• DATA FOR REVIEW:
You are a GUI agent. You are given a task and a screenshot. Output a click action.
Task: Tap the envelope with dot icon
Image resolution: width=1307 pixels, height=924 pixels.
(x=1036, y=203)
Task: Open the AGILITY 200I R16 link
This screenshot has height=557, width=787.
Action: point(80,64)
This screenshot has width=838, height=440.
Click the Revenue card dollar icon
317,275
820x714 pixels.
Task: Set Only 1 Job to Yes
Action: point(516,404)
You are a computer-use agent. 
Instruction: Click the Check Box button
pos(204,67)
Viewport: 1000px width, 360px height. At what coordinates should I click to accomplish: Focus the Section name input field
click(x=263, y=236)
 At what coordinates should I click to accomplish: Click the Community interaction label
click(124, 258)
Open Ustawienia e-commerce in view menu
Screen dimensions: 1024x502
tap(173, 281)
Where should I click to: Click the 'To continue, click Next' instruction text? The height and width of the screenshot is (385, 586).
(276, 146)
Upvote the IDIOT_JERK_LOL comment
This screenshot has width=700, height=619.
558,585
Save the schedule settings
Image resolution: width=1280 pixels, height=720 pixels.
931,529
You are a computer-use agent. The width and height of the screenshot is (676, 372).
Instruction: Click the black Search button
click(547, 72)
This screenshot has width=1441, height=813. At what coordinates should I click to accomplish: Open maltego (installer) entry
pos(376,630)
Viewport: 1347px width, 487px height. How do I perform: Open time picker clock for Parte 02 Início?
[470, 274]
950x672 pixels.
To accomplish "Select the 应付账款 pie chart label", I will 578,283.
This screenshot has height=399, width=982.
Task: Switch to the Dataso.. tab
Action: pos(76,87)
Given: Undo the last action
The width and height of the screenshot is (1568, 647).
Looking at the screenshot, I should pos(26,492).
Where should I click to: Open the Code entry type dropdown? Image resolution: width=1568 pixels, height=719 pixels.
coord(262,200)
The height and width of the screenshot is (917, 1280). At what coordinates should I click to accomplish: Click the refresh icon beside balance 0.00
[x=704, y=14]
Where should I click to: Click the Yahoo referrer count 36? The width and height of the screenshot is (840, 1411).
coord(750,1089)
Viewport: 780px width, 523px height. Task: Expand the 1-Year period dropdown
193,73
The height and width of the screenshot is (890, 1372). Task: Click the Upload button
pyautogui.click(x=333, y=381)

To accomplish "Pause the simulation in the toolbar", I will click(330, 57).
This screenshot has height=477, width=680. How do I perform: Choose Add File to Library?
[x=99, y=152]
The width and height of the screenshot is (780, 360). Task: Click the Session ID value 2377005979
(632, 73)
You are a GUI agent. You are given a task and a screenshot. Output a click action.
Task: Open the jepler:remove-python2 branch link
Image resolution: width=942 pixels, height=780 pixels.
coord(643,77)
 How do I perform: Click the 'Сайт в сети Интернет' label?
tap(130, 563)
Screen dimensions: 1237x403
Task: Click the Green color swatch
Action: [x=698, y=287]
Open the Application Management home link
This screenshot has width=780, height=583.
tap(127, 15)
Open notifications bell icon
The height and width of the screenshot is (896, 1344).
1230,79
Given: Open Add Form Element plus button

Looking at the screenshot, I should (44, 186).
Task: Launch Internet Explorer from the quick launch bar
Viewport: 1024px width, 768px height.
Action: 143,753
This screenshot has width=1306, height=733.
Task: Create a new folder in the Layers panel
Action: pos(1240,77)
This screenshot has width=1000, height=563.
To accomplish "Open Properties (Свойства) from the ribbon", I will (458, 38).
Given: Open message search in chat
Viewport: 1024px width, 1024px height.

• TASK REQUIREMENTS:
Reproduce every record word for word.

• RESPONSE TO THIS TASK:
You are a GUI agent. You are given a task and a screenshot. Output a click action.
Task: Tap the envelope with dot icon
Image resolution: width=1307 pixels, height=924 pixels.
(x=1036, y=203)
Task: Open the AGILITY 200I R16 link
This screenshot has height=557, width=787.
Action: point(80,64)
This screenshot has width=838, height=440.
Click the Revenue card dollar icon
317,275
820x714 pixels.
Task: Set Only 1 Job to Yes
Action: point(516,404)
You are a computer-use agent. 
Instruction: Click the Check Box button
pos(204,67)
Viewport: 1000px width, 360px height. At what coordinates should I click to accomplish: Focus the Section name input field
click(x=263, y=236)
 At what coordinates should I click to accomplish: Click the Community interaction label
click(124, 258)
Open Ustawienia e-commerce in view menu
Screen dimensions: 1024x502
tap(173, 281)
Where should I click to: Click the 'To continue, click Next' instruction text? The height and width of the screenshot is (385, 586).
(276, 146)
Upvote the IDIOT_JERK_LOL comment
This screenshot has width=700, height=619.
558,585
Save the schedule settings
Image resolution: width=1280 pixels, height=720 pixels.
931,529
You are a computer-use agent. The width and height of the screenshot is (676, 372).
Instruction: Click the black Search button
click(547, 72)
This screenshot has width=1441, height=813. At what coordinates should I click to accomplish: Open maltego (installer) entry
pos(376,630)
Viewport: 1347px width, 487px height. How do I perform: Open time picker clock for Parte 02 Início?
[470, 274]
950x672 pixels.
To accomplish "Select the 应付账款 pie chart label", I will 578,283.
This screenshot has height=399, width=982.
Task: Switch to the Dataso.. tab
Action: pos(76,87)
Given: Undo the last action
The width and height of the screenshot is (1568, 647).
Looking at the screenshot, I should pos(26,492).
Where should I click to: Open the Code entry type dropdown? Image resolution: width=1568 pixels, height=719 pixels.
coord(262,200)
The height and width of the screenshot is (917, 1280). At what coordinates should I click to accomplish: Click the refresh icon beside balance 0.00
[x=704, y=14]
Where should I click to: Click the Yahoo referrer count 36? The width and height of the screenshot is (840, 1411).
coord(750,1089)
Viewport: 780px width, 523px height. Task: Expand the 1-Year period dropdown
193,73
The height and width of the screenshot is (890, 1372). Task: Click the Upload button
pyautogui.click(x=333, y=381)

To accomplish "Pause the simulation in the toolbar", I will click(330, 57).
This screenshot has height=477, width=680. How do I perform: Choose Add File to Library?
[x=99, y=152]
The width and height of the screenshot is (780, 360). Task: Click the Session ID value 2377005979
(632, 73)
You are a GUI agent. You are given a task and a screenshot. Output a click action.
Task: Open the jepler:remove-python2 branch link
Image resolution: width=942 pixels, height=780 pixels.
coord(643,77)
 How do I perform: Click the 'Сайт в сети Интернет' label?
tap(130, 563)
Screen dimensions: 1237x403
Task: Click the Green color swatch
Action: [x=698, y=287]
Open the Application Management home link
This screenshot has width=780, height=583.
tap(127, 15)
Open notifications bell icon
The height and width of the screenshot is (896, 1344).
1230,79
Given: Open Add Form Element plus button

Looking at the screenshot, I should (44, 186).
Task: Launch Internet Explorer from the quick launch bar
Viewport: 1024px width, 768px height.
Action: 143,753
This screenshot has width=1306, height=733.
Task: Create a new folder in the Layers panel
Action: pos(1240,77)
This screenshot has width=1000, height=563.
To accomplish "Open Properties (Свойства) from the ribbon", I will (458, 38).
Given: Open message search in chat
Viewport: 1024px width, 1024px height.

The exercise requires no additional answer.